What the light reveals by Mick McCoy
Transit Lounge Publishing, 2018. ISBN 9780995409873
Mick McCoy details the everyday lives of an Australian couple who,
having refused to hide their dedication to communism in the middle
years of the 20th century, conclude that the only way they can find
work, given their unacceptable beliefs and commitment, is to move to
the USSR. His narrative is realistic, true to its time and place, I
believe, both in climate and in the descriptions of the everyday
lives of the Russian people. That the majority of Russian people
were better off under the rule of communism, even with its attendant
hardships, than they had been previously, is a given in this
narrative, at least for that period in history.
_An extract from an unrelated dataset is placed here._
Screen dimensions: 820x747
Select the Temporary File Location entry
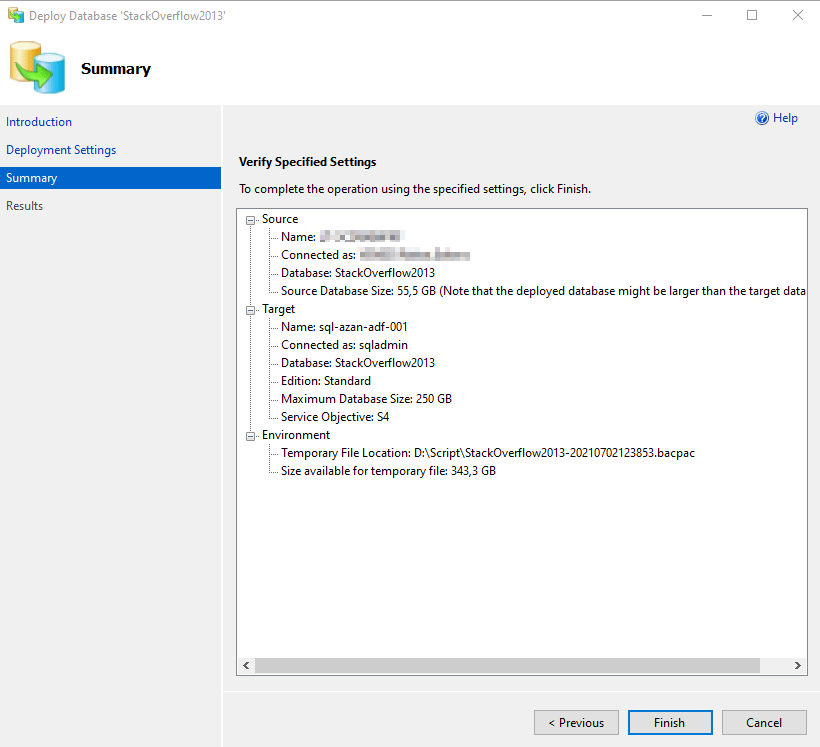(x=487, y=453)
Mick McCoy has written his work to reflect both the aspect of strong
political and personal beliefs, and that of the lived reality of the
time, in his clear descriptions of the deeply challenging decision
to move to live in a foreign country at such a time in history - and
to a place with such a harsh winter climate. Yet we are aware of the
sustaining force of the parents' strong beliefs in the rightness of
their decision, and of their love for their two children. While both
are challenged, their faith in the deep truths of communism and
their love for their family, sustains them. The inevitable
frustration of living in a place where all residents must live
harmoniously in their little apartments, following the ideals of
communism, where they, like all others, will be watched daily, spied
upon for any slight mistake against the communal ways, or even a
slight error in judgement, takes its toll. In this fine work,
McCoy's 'light' does indeed reveal the reality of the time and
place, and of the lives of people such as this family.